I wrote a piece of code that is supposed to find common intersecting ID's in line[1] in two different files. On my small sample files it works OK, but on my bigger files does not. I cannot figure out why, can you suggest me what is wrong? The exact problem is when my input is i.e. 200 it gives me 90 intersections, if I reduce it to 150, it gives me intersections of 110, logically it cannot be higher.
fileA = open("file1.txt",'r')
fileB = open("file2.txt",'r')
output = open("result.txt",'w')
#fileA.next()
dictA = dict()
for line1 in fileA:
listA = line1.split('\t')
dictA[listA[1]] = listA
dictB = dict()
for line1 in fileB:
listB = line1.split('\t')
dictB[listB[1]] = listB
for key in set(dictA).intersection(dictB):
output.write(dictB[key][0]+'\t'+dictA[key][1]+'\t'+dictA[key][4]+'\t'+dictA[key][5]+'\t'+dictA[key][9]+'\t'+dictA[key][10]+'\n')
My file1 is sorted by line[0] and has 0-15 lines, to make it simpler here I give an example putting only line[0] and line[1],
contig17 GRMZM2G052619_P03 x x x x x x x x x x x x x x
contig33 AT2G41790.1 x x x x x x x x x x x x x x
contig98 GRMZM5G888620_P01 x x x x x x x x x x x x x x
contig102 GRMZM5G886789_P02 x x x x x x x x x x x x x x
contig123 AT3G57470.1 x x x x x x x x x x x x x x
My file2 is not sorted and has 0-10 line, I give only line[1]
y GRMZM2G052619_P03 y y y y y y y y
y GRMZM5G888620_P01 y y y y y y y y
y GRMZM5G886789_P02 y y y y y y y y
My desired output,
contig17 GRMZM2G052619_P03 y y y y
contig98 GRMZM5G888620_P01 y y y y
contig102 GRMZM5G886789_P02 y y y y
Pay attention to this:
output.write(dictB[key][0]+'\t'+dictA[key][1]

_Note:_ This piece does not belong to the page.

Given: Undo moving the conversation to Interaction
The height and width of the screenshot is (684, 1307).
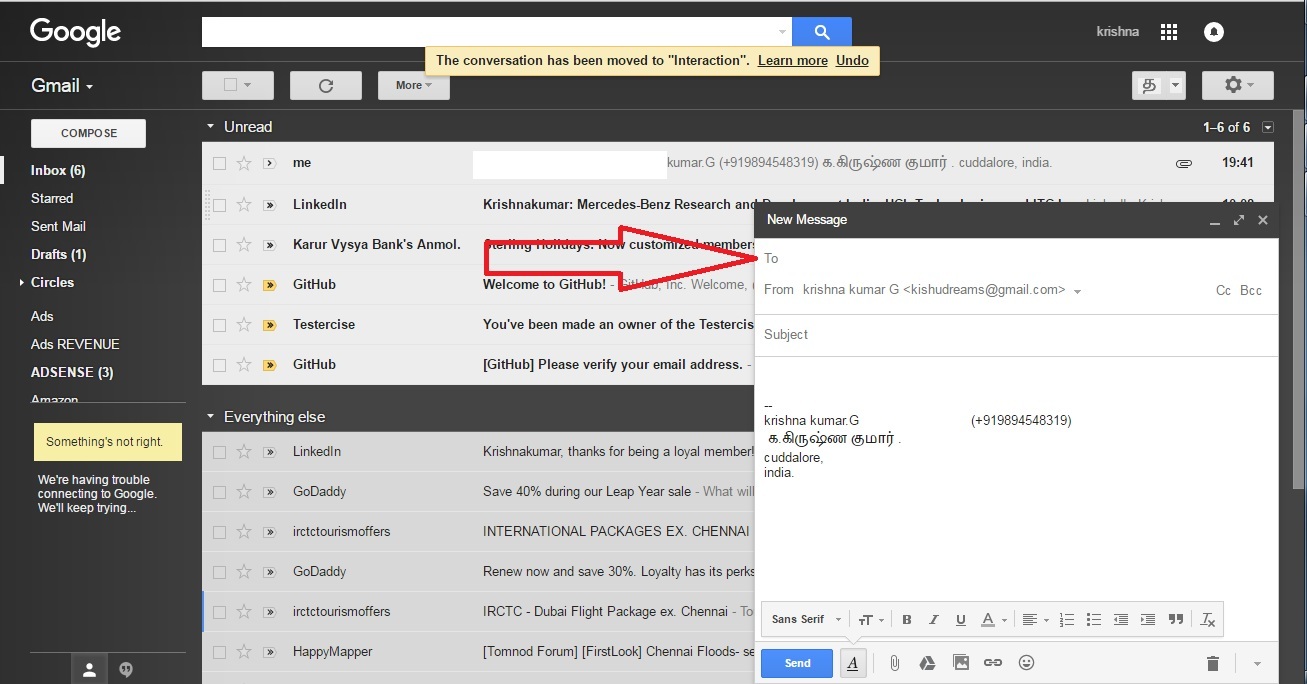Looking at the screenshot, I should point(852,60).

It means you print file2 first column than file1 second column. It doesn't correspond with your examples and desired output.

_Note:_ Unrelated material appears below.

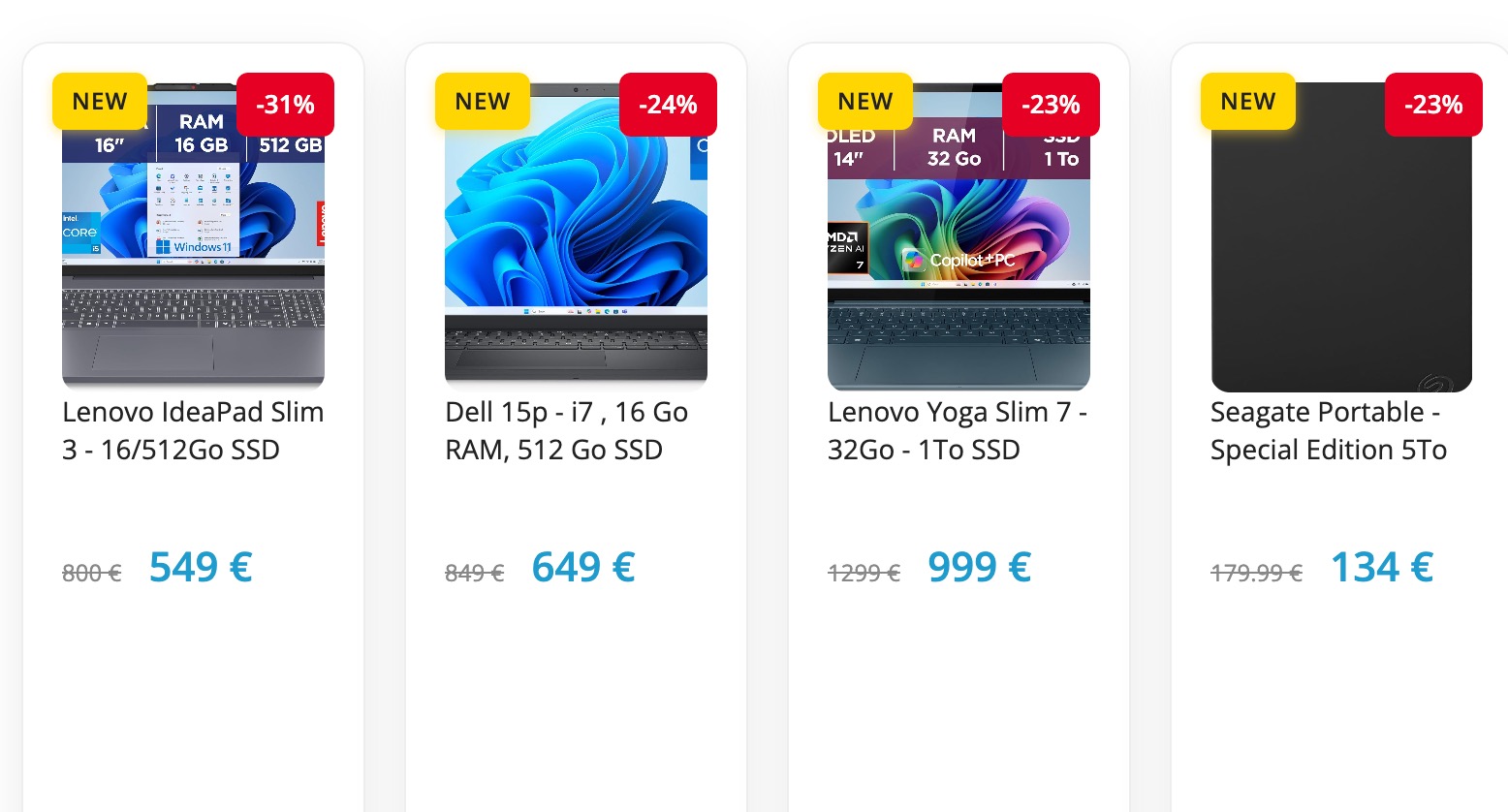Screen dimensions: 1508x812
Task: Open the Dell 15p - i7 title link
Action: 566,430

As for intersection routine, it looks quite correct, so probably it's something wrong with your file. Are you sure all keys are unique? What do you mean by "reduce to 150" - do you mean just deleting some lines from this very file.
Also better replace
for key in set(dictA).intersection(dictB):
with
for key in dictA:
if key in dictB:
It's actually the same, but should be faster and spends less memory.

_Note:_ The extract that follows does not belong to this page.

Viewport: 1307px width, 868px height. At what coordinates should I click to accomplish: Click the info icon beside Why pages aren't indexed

You shall narrow your problem and play a bit on testing. I will not detail on using testing frameworks and show you, how to use assert
.
assert
has two parameters, first is expression, which is expected to be true.
Second one is optional and shall contain positively expressed assumption of what is expected to be true.
Here is modified example with these tests:
fileA_txt = """contig17 GRMZM2G052619_P03 x x x x x x x x x x x x x x
contig33 AT2G41790.1 x x x x x x x x x x x x x x
contig98 GRMZM5G888620_P01 x x x x x x x x x x x x x x
contig102 GRMZM5G886789_P02 x x x x x x x x x x x x x x
contig123 AT3G57470.1 x x x x x x x x x x x x x x
"""
# or read it from file
#with open("filaA.txt") as f:
# fileA_txt = f.read()
fileB_txt = """y GRMZM2G052619_P03 y y y y y y y y
y GRMZM5G888620_P01 y y y y y y y y
y GRMZM5G886789_P02 y y y y y y y y
"""
# or read it from file
#with open("filaB.txt") as f:
# fileB_txt = f.read()
dictA = dict()
for line1 in fileA_txt.splitlines():
listA = line1.split()
dictA[listA[1]] = listA
assert len(dictA) == 5, "fileA_txt shall contain 5 unique IDs"
dictB = dict()
for line1 in fileB_txt.splitlines():
listB = line1.split()
dictB[listB[1]] = listB
assert len(dictB) == 3, "fileA_txt shall contain 3 unique IDs"
common_IDs = set(dictA).intersection(dictB)
assert len(common_IDs) == 3, "there shall be just 3 common keys"
You shall than play with your files and narrow down what is working and what not.
Simply replace the fileA_txt (or the alternative, reading it from a file) with other files, which were surprising you before.
Add more asserts, if you find assumptions you may expect (like if your files have always the same number of lines and unique ids, test it, the code would have to be modified)
Keep running your script until assert exceptions appear.